Extrait cité:
▬▬▬▬▬▬
L’année dernière, le duo réalise une levée de fonds historique dans le domaine de la cybersécurité : 20 millions d’euros. « On connaissait nos forces, mais elles n’étaient pas connues sur le territoire, résume Éléna Poincet. Cela va nous permettre de recruter énormément, surtout concernant la partie business et marketing, pour faire face à nos concurrents américains, israéliens, russes ou chinois. Notre objectif est de nous exporter, pour devenir un grand leader européen ».
L’excellence à la française
Cette position de combattant, Éléna la revendique pour elle et Laurent Oudot. La cheffe d’entreprise n’oublie jamais son binôme, depuis leur rencontre. Et de « je », la narration de son histoire est devenue « nous ». Pour elle, impossible d’imaginer son parcours sans lui. « C’est notre combat à tout les deux, tous les jours, sur tout. Nous voulons rééquilibrer, quelque part, la dépendance numérique. Qu’on ait un tiers de confiance européen et si ce tiers peut s’appeler Tehtris, c’est parfait. »
▬▬▬▬▬▬
Données extraites:
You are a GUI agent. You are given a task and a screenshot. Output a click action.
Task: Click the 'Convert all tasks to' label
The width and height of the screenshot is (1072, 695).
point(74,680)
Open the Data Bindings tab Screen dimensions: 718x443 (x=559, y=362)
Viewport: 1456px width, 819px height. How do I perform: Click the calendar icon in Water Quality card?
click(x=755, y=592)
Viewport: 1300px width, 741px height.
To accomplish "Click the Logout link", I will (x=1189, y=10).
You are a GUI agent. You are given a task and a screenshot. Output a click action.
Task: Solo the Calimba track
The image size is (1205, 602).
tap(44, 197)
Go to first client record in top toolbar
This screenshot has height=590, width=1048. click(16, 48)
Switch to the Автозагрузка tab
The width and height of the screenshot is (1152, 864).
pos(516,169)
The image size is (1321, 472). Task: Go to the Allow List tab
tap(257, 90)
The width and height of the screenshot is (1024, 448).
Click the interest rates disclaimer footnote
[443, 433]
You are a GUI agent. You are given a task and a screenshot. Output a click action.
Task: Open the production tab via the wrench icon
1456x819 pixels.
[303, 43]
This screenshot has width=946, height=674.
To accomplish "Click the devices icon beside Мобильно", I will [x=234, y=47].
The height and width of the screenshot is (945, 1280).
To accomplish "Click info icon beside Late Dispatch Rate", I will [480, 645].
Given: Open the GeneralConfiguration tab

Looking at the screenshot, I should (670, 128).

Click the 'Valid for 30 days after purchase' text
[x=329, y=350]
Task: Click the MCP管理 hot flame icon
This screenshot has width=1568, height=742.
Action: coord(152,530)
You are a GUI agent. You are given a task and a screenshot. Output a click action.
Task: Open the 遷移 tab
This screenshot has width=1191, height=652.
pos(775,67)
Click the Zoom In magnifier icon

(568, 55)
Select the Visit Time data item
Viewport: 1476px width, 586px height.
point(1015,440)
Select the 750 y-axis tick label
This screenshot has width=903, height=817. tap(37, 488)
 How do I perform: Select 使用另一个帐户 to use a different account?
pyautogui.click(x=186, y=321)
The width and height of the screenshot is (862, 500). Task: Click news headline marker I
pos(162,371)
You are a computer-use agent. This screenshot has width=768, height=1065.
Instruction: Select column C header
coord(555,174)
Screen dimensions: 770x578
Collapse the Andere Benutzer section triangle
▬▬▬▬▬▬
Consignes écrites:
a - D'après l'extrait sur Tehtris, quel montant le duo a-t-il levé l'année dernière ?
b - Résumez sous forme de liste le paragraphe de l'extrait sur Tehtris qui commence par « Cette position de combattant », en gardant ses faits principaux.
c - Reprenez l'extrait sur Tehtris juste après sa dernière phrase et poursuivez-le.

Réponses attendues:
a - 20 millions d'euros.

b -
- Éléna revendique cette position de combattant pour elle et pour Laurent Oudot.
- Depuis leur rencontre, elle n'oublie jamais son binôme, et le « je » de son récit est devenu « nous ».
- Elle ne peut pas imaginer son parcours sans lui.
- Leur combat commun, mené chaque jour, vise à rééquilibrer la dépendance numérique.
- Ils veulent un tiers de confiance européen, idéalement Tehtris.

c -
En 2020 l’entreprise a réalisé un chiffre d’affaires de 5 millions d’euros, et ne compte pas s’arrêter là. Les piratages dont on entend parler dans les médias enclenchent une prise de conscience. « Enfin, des PDG s’en rendent compte. Du moins certains. Tout le monde sait qu’il faut sécuriser son bâtiment : il faut penser pareil pour l’informatique. »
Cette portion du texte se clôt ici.